Yes, that's the most charitable 'Steel-man' possibility I've still got open. Still a lot of unknowns but I suspect they're just unknown to me and probably already known to those in the field. It's not like this off-axis receivers concept is remotely new in computational imaging. So I went looking for priors and proxies that use the same idea - and found a bunch. There are dual-wand, dual-leaf and quad-leaf 'flex-jaw' arrays that basically just add extra receivers on tilting 'wings' to conform to cylindrical and non-uniform shapes. They don't seem to be used much for medical imaging but are common in things like metallurgical inspection, materials analysis, etc.
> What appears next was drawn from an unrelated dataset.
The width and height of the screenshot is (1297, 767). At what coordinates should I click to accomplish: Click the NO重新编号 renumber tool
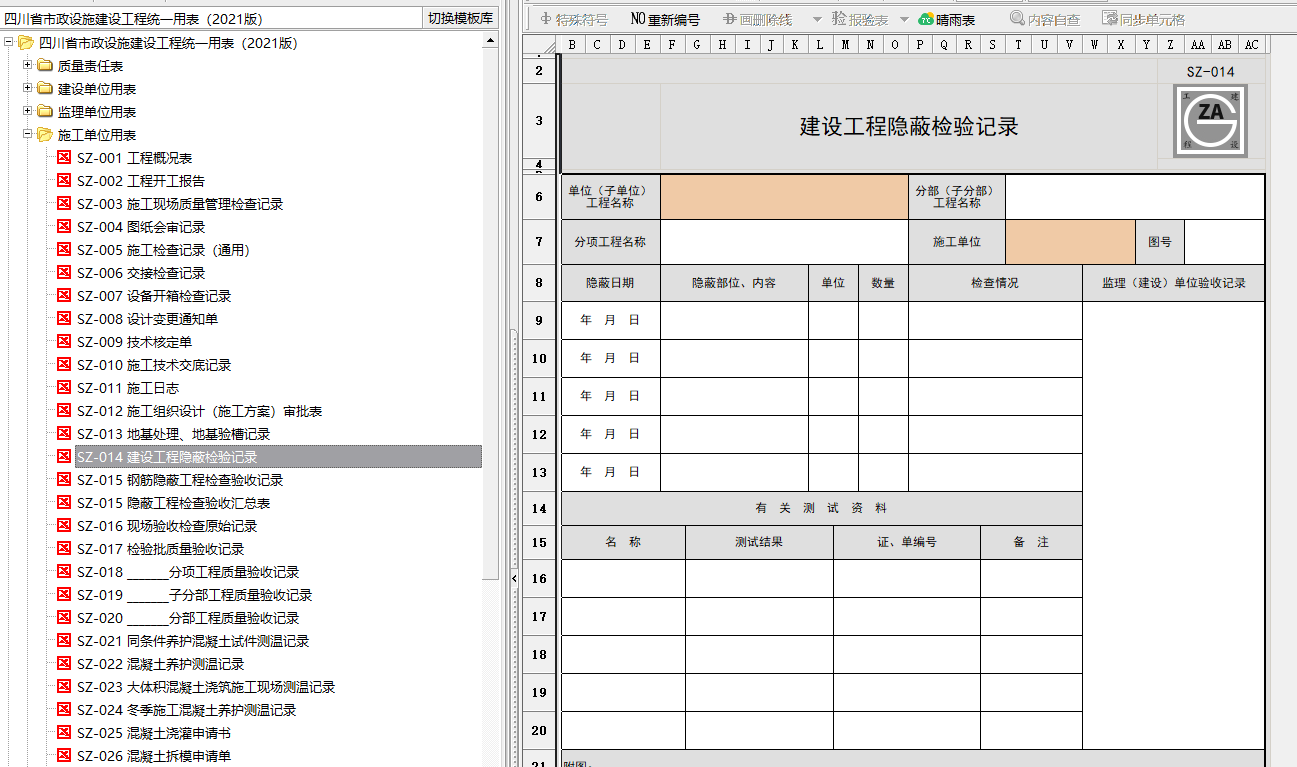click(x=666, y=19)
I'm still unclear why they aren't used much in medical but I suspect it has to do with the fact that medical ultrasound is highly constrained. It can work well in fat and soft-tissues but bone absorbs and reflects ultrasound fiercely and different tissue densities respond differently. This makes off-axis receivers likely to be occluded, reducing how often it contributes to improving imaging.

My biggest question about the MJ product hypothesis isn't whether it can work, it's whether it will work meaningfully better than easier, cheaper surface-contact methods using the same transducer chips. If it's true that additional off-axis receivers do provide increased value for medical imaging, then it should be even better to do that with a flexible semi-arc of chips that can directly touch the skin. I just don't see how any off-axis benefit can overcome the drastic signal degradation introduced by moving the chips 200-400 times farther way and trying to correct for the turbulent hurricane of that huge liquid volume.